C’était un beau jour de juin avec grand soleil, mais, sur ces terres sans abri et hautes dans le ciel, le vent soufflait avec une brutalité insupportable. Ses grondements dans les carcasses des maisons étaient ceux d’un fauve dérangé dans son repas.
Il me fallut lever le camp. A cinq heures de marche de là, je n’avais toujours pas trouvé d’eau et rien ne pouvait me donner l’espoir d’en trouver. C’était partout la même sécheresse, les mêmes herbes ligneuses. Il me sembla apercevoir dans le lointain une petite silhouette noire, debout. Je la pris pour le tronc d’un arbre solitaire. A tout hasard, je me dirigeai vers elle. C’était un berger. Une trentaine de moutons couchés sur la terre brûlante se reposaient près de lui.

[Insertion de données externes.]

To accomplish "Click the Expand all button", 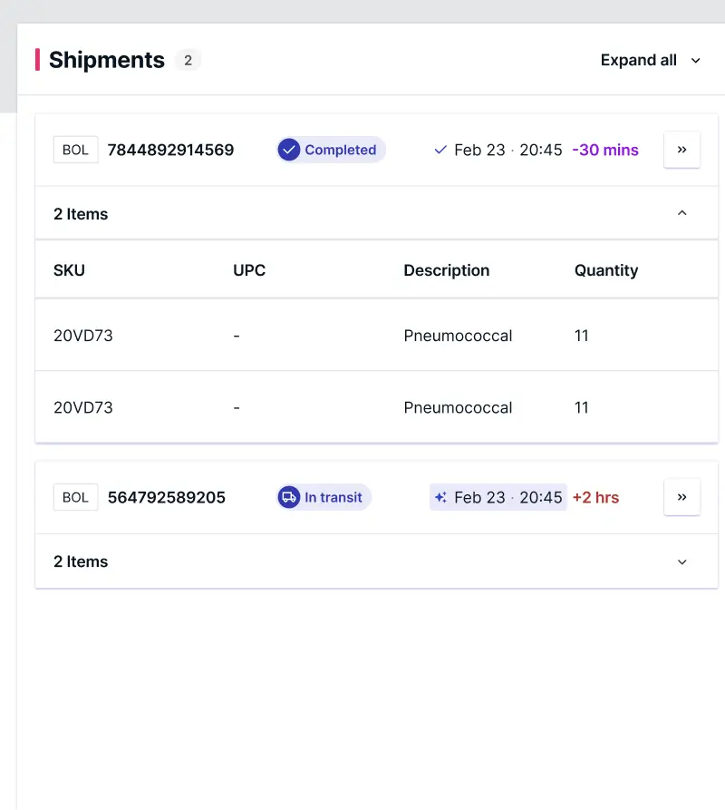I will (x=639, y=61).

Il me fit boire à sa gourde et, un peu plus tard, il me conduisit à sa bergerie, dans une ondulation du plateau. Il tirait son eau, excellente, d’un trou naturel, très profond, au-dessus duquel il avait installé un treuil rudimentaire.

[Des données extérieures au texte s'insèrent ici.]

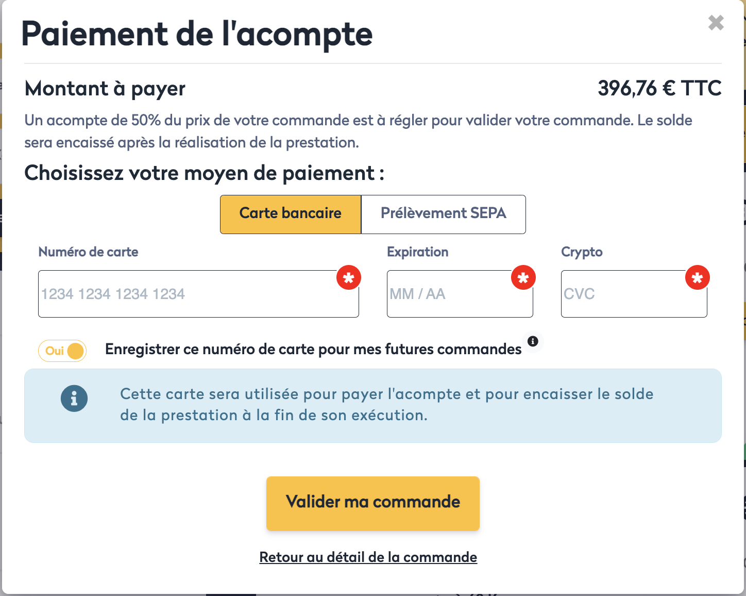Switch to the Prélèvement SEPA tab
746x596 pixels.
click(x=443, y=214)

Cet homme parlait peu. C’est le fait des solitaires, mais on le sentait sûr de lui et confiant dans cette assurance. C’était insolite dans ce pays dépouillé de tout. Il n’habitait pas une cabane mais une vraie maison en pierre ou l’on voyait très bien comment son travail personnel avait rapiécé la ruine qu’il avait trouvée là à son arrivée. Son toit était solide et étanche. Le vent qui le frappait faisait sur les tuiles le bruit de la mer sur les plages.

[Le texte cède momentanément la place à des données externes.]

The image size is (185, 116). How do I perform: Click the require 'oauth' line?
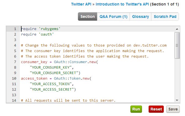pyautogui.click(x=37, y=34)
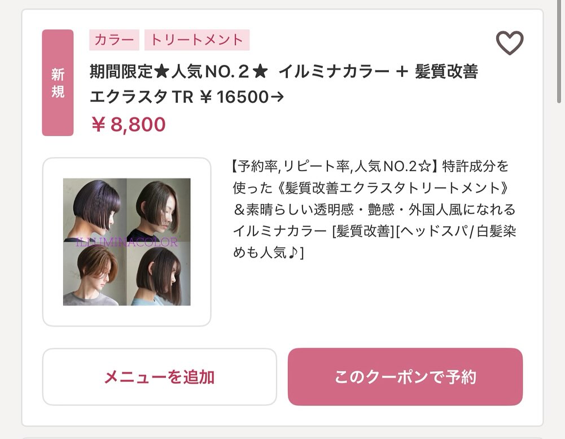Click the purple bob photo in collage
The image size is (565, 439).
click(95, 210)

Son ménage était en ordre, sa vaisselle lavée, son parquet balayé, son fusil graissé ; sa soupe bouillait sur le feu. Je remarquai alors qu’il était aussi rasé de frais, que tous ses boutons étaient solidement cousus, que ses vêtements étaient reprisés avec le soin minutieux qui rend les reprises invisibles.
Il me fit partager sa soupe et, comme après je lui offrais ma blague à tabac, il me dit qu’il ne fumait pas. Son chien, silencieux comme lui, était bienveillant sans bassesse.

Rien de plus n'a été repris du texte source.